Ganz nach dem Motto „nicht nur zuschauen, sondern selbst ausprobieren“ besuchte die Junge Industrie Wien das Traditionsunternehmen Welser Profile.
Was heute ein international tätiges Industrieunternehmen ist, begann bereits im Jahr 1664 als einfache Schmiede in Niederösterreich. Über Generationen hinweg entwickelte sich Welser Profile zu einem globalen Spezialisten für maßgeschneiderte Sonderprofile aus Stahl und Nichteisenmetallen – mit Produktionsstandorten in Europa und den USA sowie Kunden in unterschiedlichsten Industrien.
Beim Besuch erhielten die Teilnehmer zunächst Einblicke in die strategische Entwicklung des Unternehmens durch Sophia Welser (Vorstandsmitglied der JI-Wien) sowie Group CFO Nicolas Longin. Dabei wurde deutlich, wie konsequent Welser Profile auf Innovation, Internationalisierung und technologische Weiterentwicklung setzt – und gleichzeitig seine starke Verwurzelung als Familienunternehmen bewahrt.

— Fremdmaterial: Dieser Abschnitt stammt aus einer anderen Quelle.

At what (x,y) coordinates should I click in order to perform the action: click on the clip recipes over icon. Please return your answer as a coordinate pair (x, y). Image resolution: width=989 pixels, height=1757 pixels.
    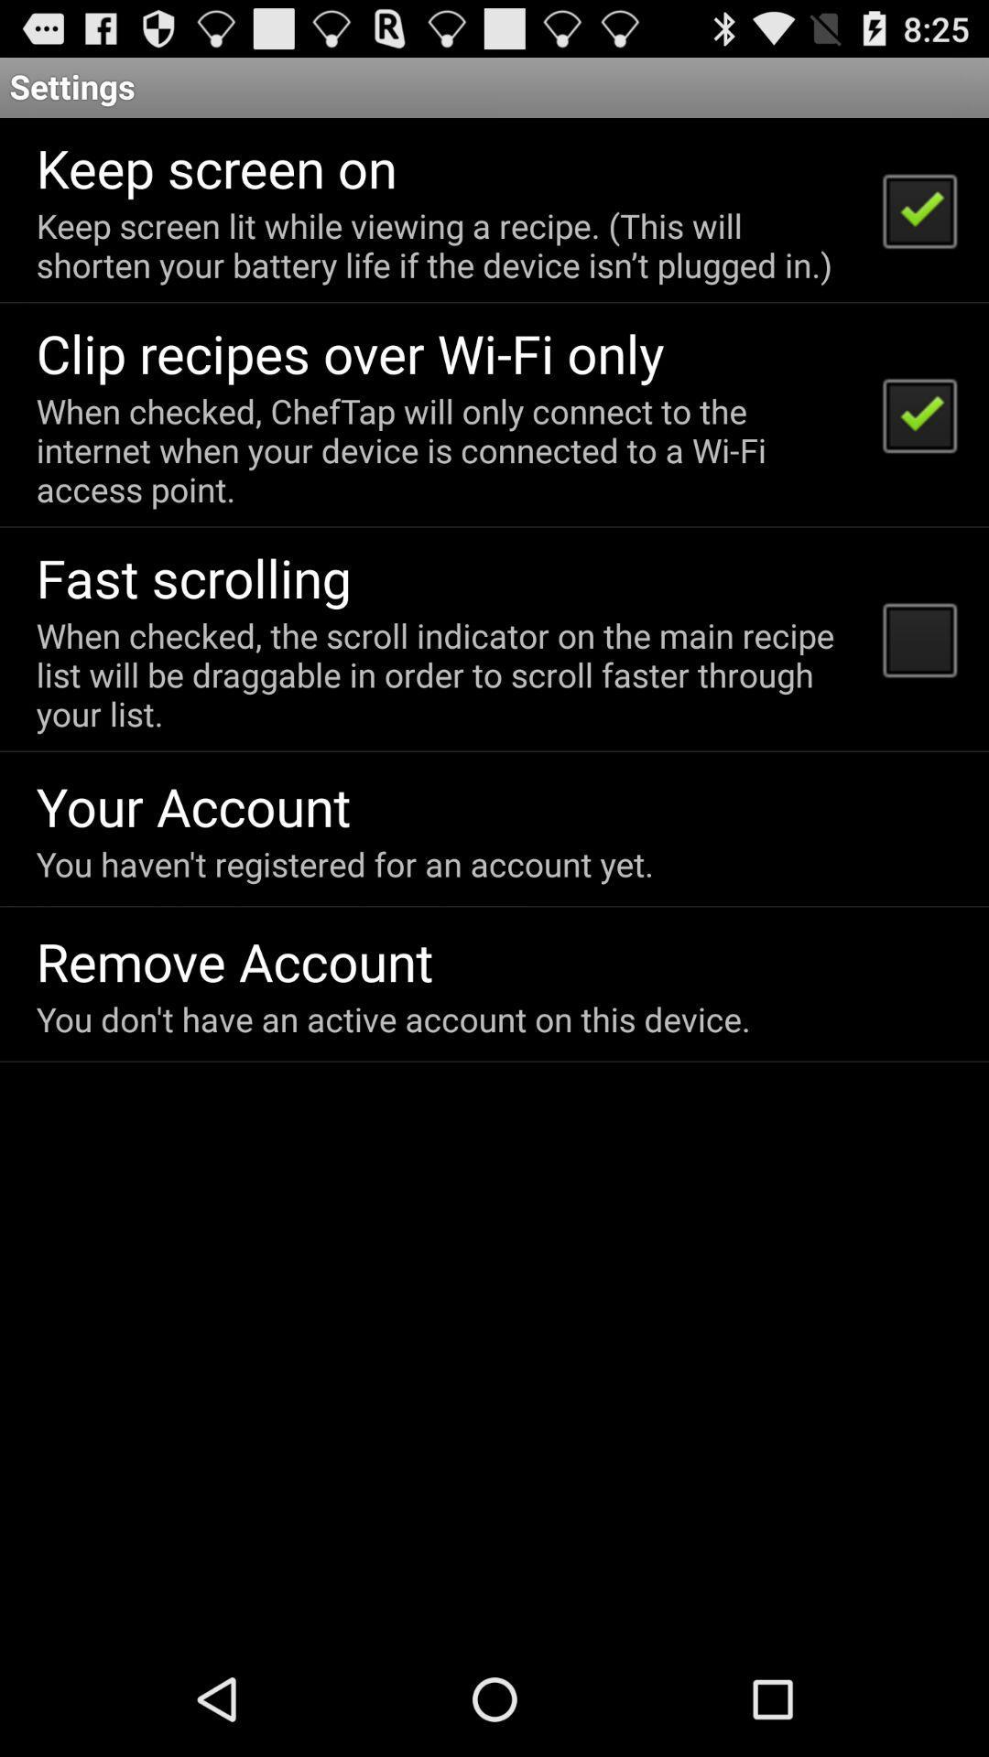
    Looking at the image, I should click on (350, 352).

Im Anschluss ging es direkt in die Produktion: Bei der Führung durch das Werk in Gresten wurde sichtbar, mit welcher Präzision und Effizienz heute produziert wird. Hochmoderne Profilieranlagen, automatisierte Produktionsprozesse und digital unterstützte Systeme prägen den Arbeitsalltag und zeigen eindrucksvoll, wie Industrie im 21. Jahrhundert funktioniert.
Ein weiterer Schwerpunkt lag auf dem Technologiezentrum, in dem Werkzeuge entwickelt und Prozesse laufend weiter optimiert werden. Hier zeigt sich die Innovationskraft des Unternehmens in besonderer Weise – als Schnittstelle zwischen Entwicklung, Produktion und Anwendung.
Ein besonderes Highlight bildete schließlich der Blick zurück zu den Ursprüngen: In der traditionellen Schmiede konnten die Teilnehmer selbst Hand anlegen und den Werkstoff Stahl unmittelbar erleben. Das eigene Schmieden machte greifbar, wie viel Know-how, Erfahrung und Präzision hinter einem Werkstoff stehen, der heute industriell auf höchstem Niveau verarbeitet wird.
Der Besuch bei Welser Profile zeigte eindrucksvoll, wie industrielle Tradition und moderne Technologien zusammenwirken – von der historischen Schmiede bis zur globalen Serienproduktion.
Ein herzlicher Dank gilt Sophia und dem gesamten Team vor Ort für die spannenden Einblicke und den offenen Austausch.
Fazit: Industrie versteht man am besten, wenn man sie selbst erlebt.